Thursday
May102012


Thirteen Fugues

By Jennifer Natalya Fink


 

Dark Coast Press
May 2011
978-0984428816

Reviewed by Laura Ender


 

It's difficult to define Thirteen Fugues. It might be an experimental novel or it might be a collection of stories; it morphs into poetry and then returns to prose. To define "fugue," however, you need only to turn to page one:

Fugue:

1. A musical composition in which one or more themes are introduced and then repeated in complex patterns.

2. A psychological condition characterized by a trance state and the assumption of a new identity, sometimes accompanied by a physical or psychological journey to a previous location.

These might be the only definitions you'll really need to read it. More than focusing on plot arcs or narrative, Thirteen Fugues zeroes in on its central character, Tanya Irene Schwartz, and her experience of the world. Nothing is simple or expected because

…fugues split hairs. There are real fugues and tonal fugues and endless arguments regarding which is which. The real fugues transpose invert repeat the same melodic structure; the tonal ones change the original melody in the process. Some argue tonal fugues are the true if not real fugues, since the complex transformations of melody through fugal response is precisely the point of the fugue in the first place.

In the case of Thirteen Fugues, it's a character rather than a melody being transformed: each section or story deals with Tanya at a different time in her life. Themes repeat and morph as Tanya grows—sexuality and eroticism, sisterhood, law and religion, death, patriotism—bleeding into each other until they form something new. Sometimes Tanya becomes a new person, as in "Bikini" and "Voluptuous Anguish," discovering and creating new versions of herself.

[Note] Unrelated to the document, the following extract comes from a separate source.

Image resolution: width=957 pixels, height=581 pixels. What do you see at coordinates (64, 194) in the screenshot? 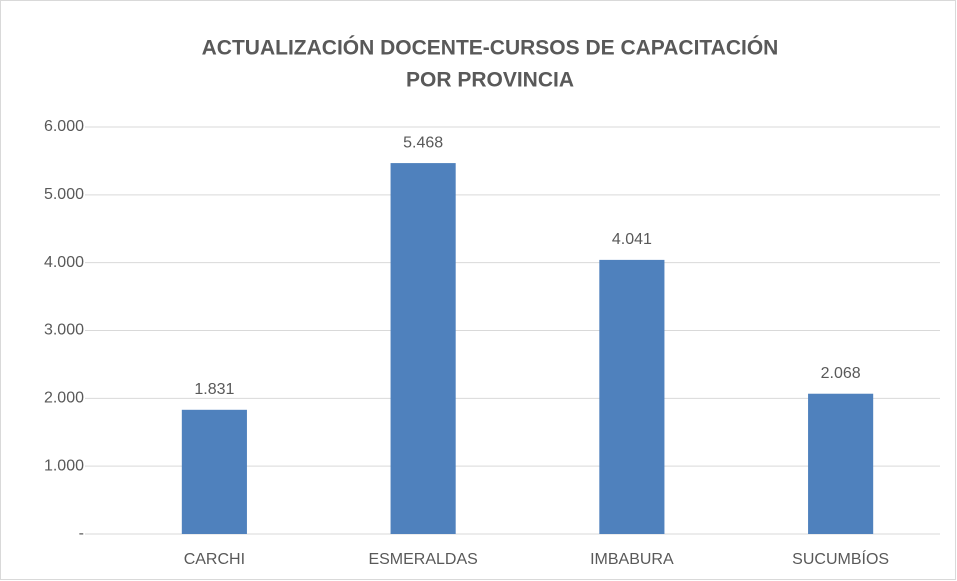
I see `y-tick-label: 5.000` at bounding box center [64, 194].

It's unclear at times what's real and what's imagined, especially when her sister, Jane, is involved—Fink does a wonderful job capturing the ecstatic confusion of childhood. In "World Records," we are introduced to Tanya and her sister Jane as they pore over the Guinness Book of World Records and Ripley's Believe It or Not!. What might seem like natural childhood curiosity is soon revealed to be more. Violence and sensuality run down the center of these girls' relationship. "She would skin easily," Tanya thinks as she digs her nails into her sister, "where they'd scratched messages to each other all summer, carving out their names in those smooth chalkboard flats just above the knee." Jane hurts Tanya and she welcomes it, longs to be in contact with her older sister even in the most gruesome of ways: "She imagines herself skinned and tanned and stretched around Jane like a shawl." Later, in "Vertebrae" and "Spitbugs," we see Tanya resist her sister's many excuses to touch her, but throughout the book  she often revels in the attention, wanting to bond with her sister on the most intimate levels.

Tanya's relationship with Jane dominates about half of the book, but as Tanya gets older, her sexual energy finds other outlets. In "Plugged," her desire becomes frantic and the prose starts to break:

Plug me up plug me up words blurred against the whir of her
mouth and
          winter starved trees rustle outside they
          could be your morning breath, voice slow, gritty, the mac
          truck passes (driver pumped up on grainy sugar sweet
                   cocaine, throat too dry to match that country
                   western radio as he pumps that gas pedal
                   hard down this house a blur running
                   tongue against parched lips leaning deeper
                   down into his custom-beaded seat
                   remembering the taste of those wrinkled
                   maps of veins behind your knees at dawn)

The prose gets frantic in other places, too, though it generally keeps its margins. In "Slipping," punctuation will disappear and syntax will tangle during moments of sexual fantasy, contrasting the reasonable prose surrounding the topics of Jewish law and the question: "Can women rape men?"

Thirteen Fugues deals with many questions and problems, but it doesn't pretend to provide answers. In the final section, "Thirteen Fugues," a tale is told of a man who was absorbed into a fugue state, believing for a period that he was another man entirely and developing a new life in that persona before snapping back to his old self and remembering none of it. This parallels a story about Jane's epileptic aspirations, and Tanya's own momentary fugue state during which she cannot remember her name. The man's case is studied but not solved. Jane is not epileptic, no matter how much she wants to be. But Tanya runs toward home, her name echoing as her feet pound against the pavement. All the struggles of the book have led here, to this quiet moment. There's no grand plot arc, no problems solved. There's just Tanya.

Remember that when you begin reading Thirteen Fugues. Don't expect it to be like anything you've ever read before. Surrender to the language, to the imagery, to the characters, and you will find yourself transported into your own fugue state, thinking and feeling differently than you have before.